We pick up with the synopsis again.

 Rudolph attempts to rescue Clarice until the monster knocks him down with a stalactite. Hermey and Yukon eventually show up with a plan to help out Rudolph. Hermey lures the monster out of the cave by imitating the sound of a pig and pulls out the Abominable's teeth after Yukon knocks him out. Yukon drives the toothless monster back over a cliff and falls with it.

Yup. You read that right. They lured the beast out of his cave, knocked him out, and then yanked all his teeth. There wasn't any good reason to do it. The deer could have bolted past the unconscious monster. Nope. We had to get a "dental" thing in there for Hermey's plot.

Rudolph, Hermey, Clarice, and the Donners return home where everyone apologizes to them.

Narrator? 

"They realize that the best thing to do is to get the women back to Christmas Town. So they make it back and, when everybody hears their story, they start to realize maybe they were a little hard on the Misfits. Maybe Misfits have a place, too."

Yukon returns with a tamed Abominable, now trained to trim a Christmas tree, explaining that the monster's bouncing ability saved both of their lives. Christmas Eve comes and while everybody is celebrating, Santa announces that a big snowstorm is approaching, forcing him to cancel Christmas. Blinded by Rudolph's bright nose, he changes his mind and asks Rudolph to lead the sleigh. Rudolph accepts, and their first stop is the Island of Misfit Toys, where Santa delivers the toys to children. The End!

I'm left flabbergasted. So a misfit that can't fit in will fit in if he does something with the very thing that made him a misfit? 

Shit keeps piling in. And now we have Abominable forced into being a misfit because he no longer has teeth? Good Lord.

The rushed ending, with all the extraneous plots, does nothing to address the issues that started us on this quest? It's just, "Well, you're back. Sorry I was a dick."

By the way, Santa is The Chief Dick.
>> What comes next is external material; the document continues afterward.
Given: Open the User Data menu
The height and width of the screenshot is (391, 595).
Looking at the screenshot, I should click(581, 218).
He's a dick to his fawns, he's a dick to elves trying to sing for him, he's a dick to his deer, he's a dick to Mrs Claus. Ugh. He's a dick to the viewers that sat through all 51 minutes of this bullshit.
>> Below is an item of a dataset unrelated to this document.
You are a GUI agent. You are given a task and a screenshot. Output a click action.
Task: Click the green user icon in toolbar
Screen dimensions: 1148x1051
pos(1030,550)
There's hope on the horizon. Rankin/Bass produced a new Santa mythos five years after this garbage. What a difference between the two!

1965 Un-Santa



1970 Santa

 That's all, folks. My disjointed opinion of a disjointed story has come to an end. Perhaps I'll tear apart another Rankin/Bass abomination next year: Frosty the Snowman. Happy birthday!

 


Let's scrub the memory of this horrid Rankin/Bass rendition from our minds. I present to you the nightmare fueled tomfoolery of the Flashgitz's Rudolph series.

 What has been seen can not be unseen

It wouldn't be as precious without the sequels, right? I'm not fond of Rudolph Finally Gets to Smash, but this year's Rudolph Kills Santa is awesome.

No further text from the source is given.